Legislative Update: 9-24-20

By Devon Green, Vice President of Government Relations

Two more weeks to go in this strange and abbreviated legislative session. Last week, the House passed H.969, the FY ’21 budget, with minor changes from the governor’s proposal. One health care-related item in the budget includes language around integrating public funding for inpatient mental health care within the DVHA budget

Health Care Provider Workforce: The Senate Health and Welfare committee voted in favor of H.607 on Friday, a bill aimed at increasing the supply of nurses and primary care providers in Vermont. The bill creates two workforce scholarship programs. The Rural Primary Care Physician Scholarship Program will fund in-state medical school tuition for up to five third-year and up to five fourth-year medical students who commit to practicing primary care in a rural area with a health professional shortage or a medically underserved area of Vermont for at least two years. The legislation also funds $1.38 million in nursing scholarships. Students pursuing practical nursing, associate's or bachelor's degrees in nursing that commit to working in Vermont for at least one year after licensure are eligible for the scholarship. 

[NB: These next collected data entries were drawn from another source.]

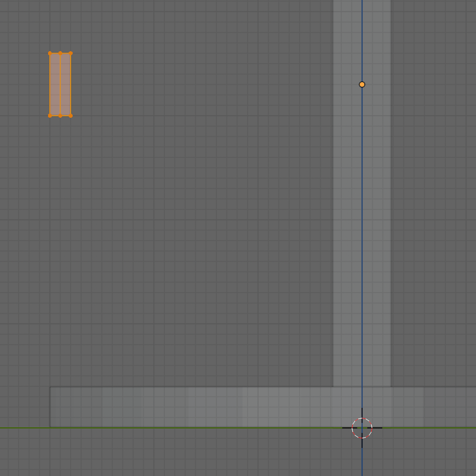Click the right face of the orange mesh
The height and width of the screenshot is (476, 476).
pyautogui.click(x=66, y=84)
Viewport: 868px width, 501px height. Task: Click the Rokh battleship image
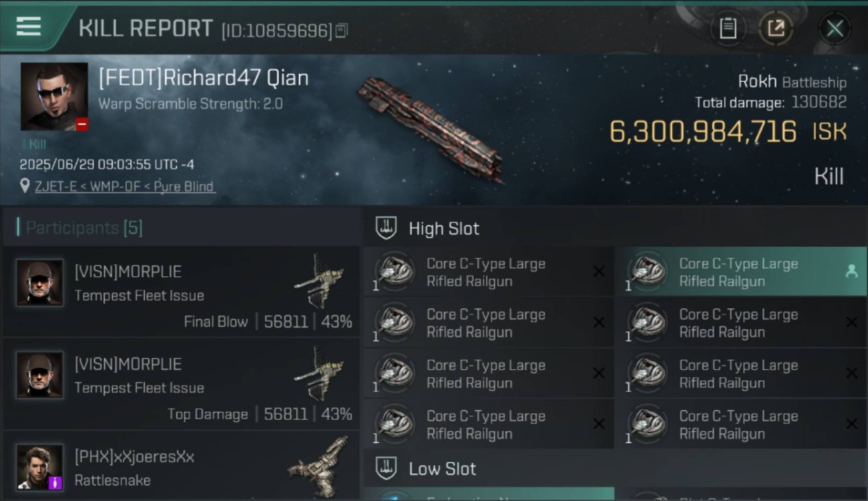click(x=431, y=128)
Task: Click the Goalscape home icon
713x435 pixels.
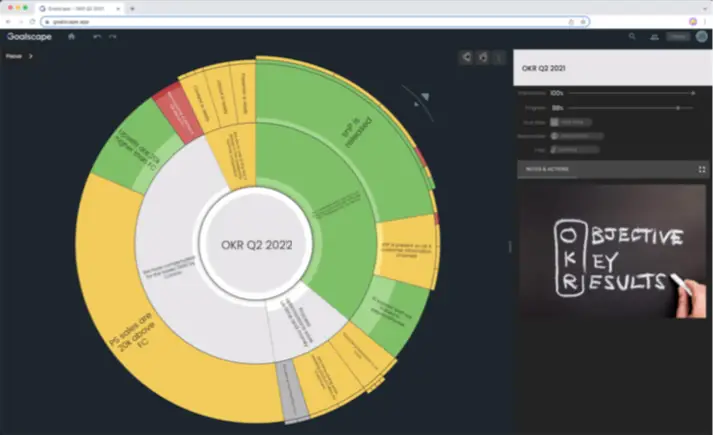Action: [71, 37]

Hospital Price Transparency: The Senate Health and Welfare Committee advanced H.795, a bill that requires the Green Mountain Care Board to use the Vermont Health Care Uniform Reporting and Evaluation (VHCURES) data to develop a dashboard that would allow consumers to review the price of a procedure at different hospitals by February 15, 2022. 

The committee also amended the bill with the following:

  • Requiring the GMCB to provide recommendations on increasing hospital financial sustainability to the Legislature by September 1, 2021. Information submitted by the hospitals to inform the sustainability recommendations shall be confidential.  

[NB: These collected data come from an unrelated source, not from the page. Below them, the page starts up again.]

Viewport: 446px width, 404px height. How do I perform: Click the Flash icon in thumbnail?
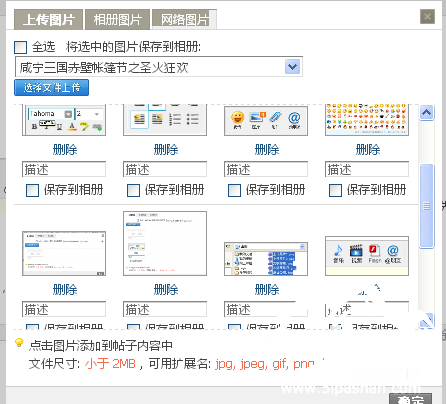click(374, 250)
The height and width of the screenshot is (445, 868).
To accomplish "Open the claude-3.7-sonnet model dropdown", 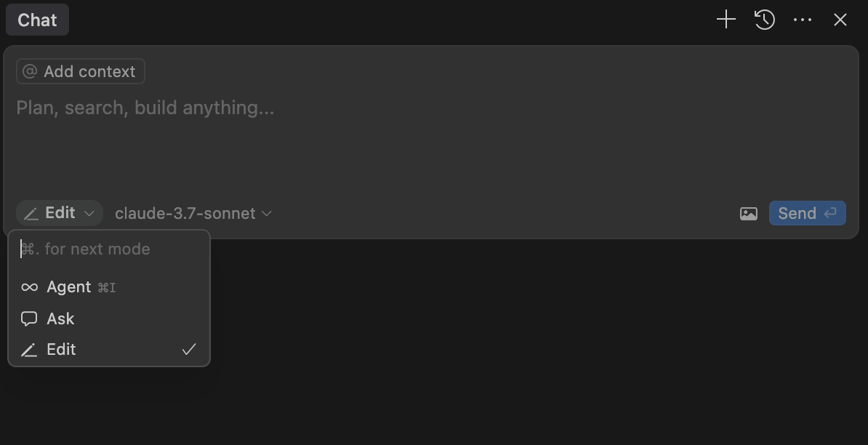I will click(185, 213).
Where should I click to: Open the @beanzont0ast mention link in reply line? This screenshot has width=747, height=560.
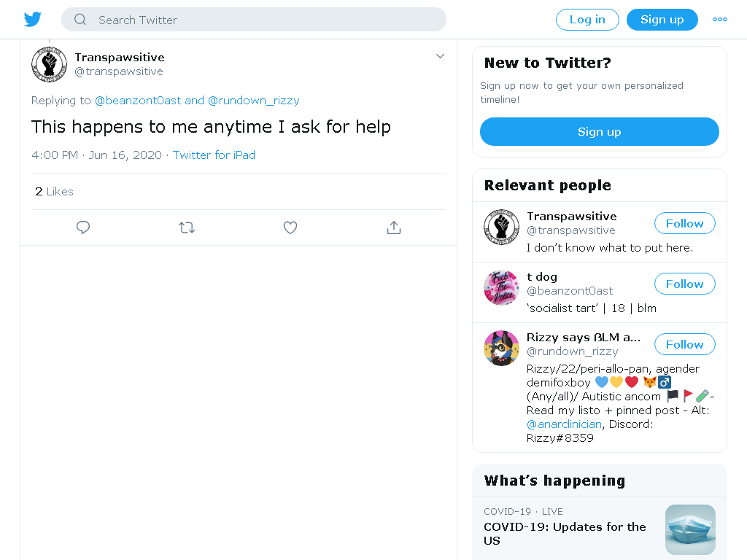pyautogui.click(x=138, y=101)
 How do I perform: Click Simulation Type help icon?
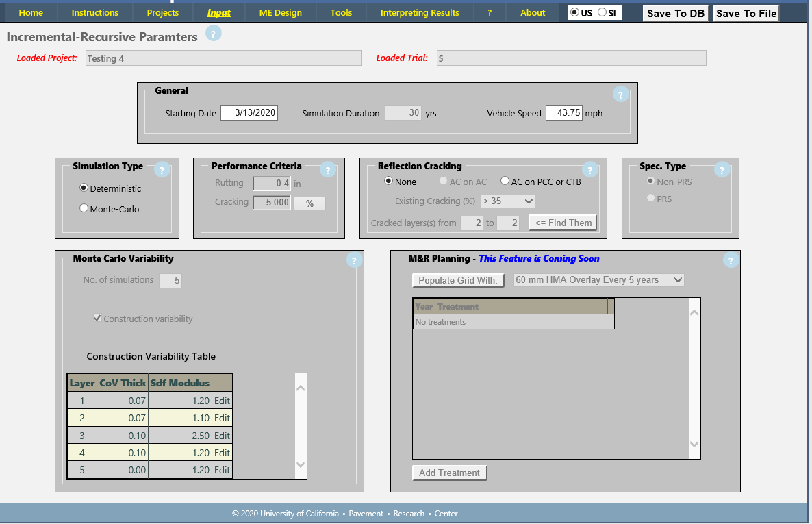tap(162, 171)
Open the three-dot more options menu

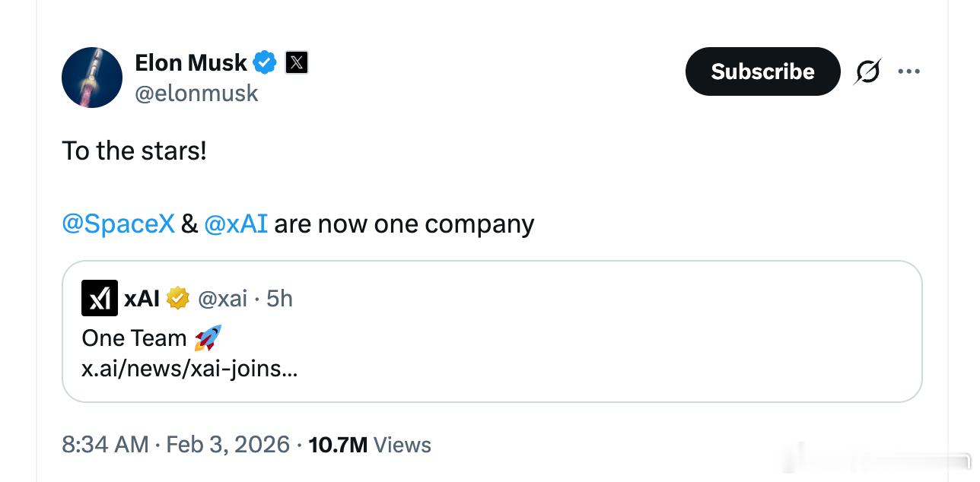pos(908,71)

  • Requiring the GMCB to work with the Department of Financial Regulation and the Agency of Human Services to identify ways to improve provider sustainability and increase equity in reimbursement amounts among providers. 

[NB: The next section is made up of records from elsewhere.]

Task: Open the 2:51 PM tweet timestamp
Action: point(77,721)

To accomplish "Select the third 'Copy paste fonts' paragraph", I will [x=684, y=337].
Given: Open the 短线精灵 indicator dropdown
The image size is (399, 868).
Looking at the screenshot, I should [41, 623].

  • Providing Department of Financial Regulation with the authority to require health insurers to waive or limit cost-sharing requirements related to COVID-19 diagnosis and treatment, including tests for influenza, pneumonia, or other respiratory viruses when it is the primary or secondary diagnosis.

State Emergency Powers: The Senate Government Operations Committee passed their “lessons learned” bill that establishes statutory provisions that can be used for the operation of government in cases of emergency. The bill establishes a process for health care licensure issues, which had been a problem at the start of the pandemic, including extending licenses, out-of-state licensed health care professionals licensed in Vermont, allowing retired health care professionals to practice under certain requirements, allowing the Director of the Office of Professional Regulation to act on behalf of the boards attached to the office and allowing the Executive Director of the Board of Medical Practice to act on behalf its licensed providers.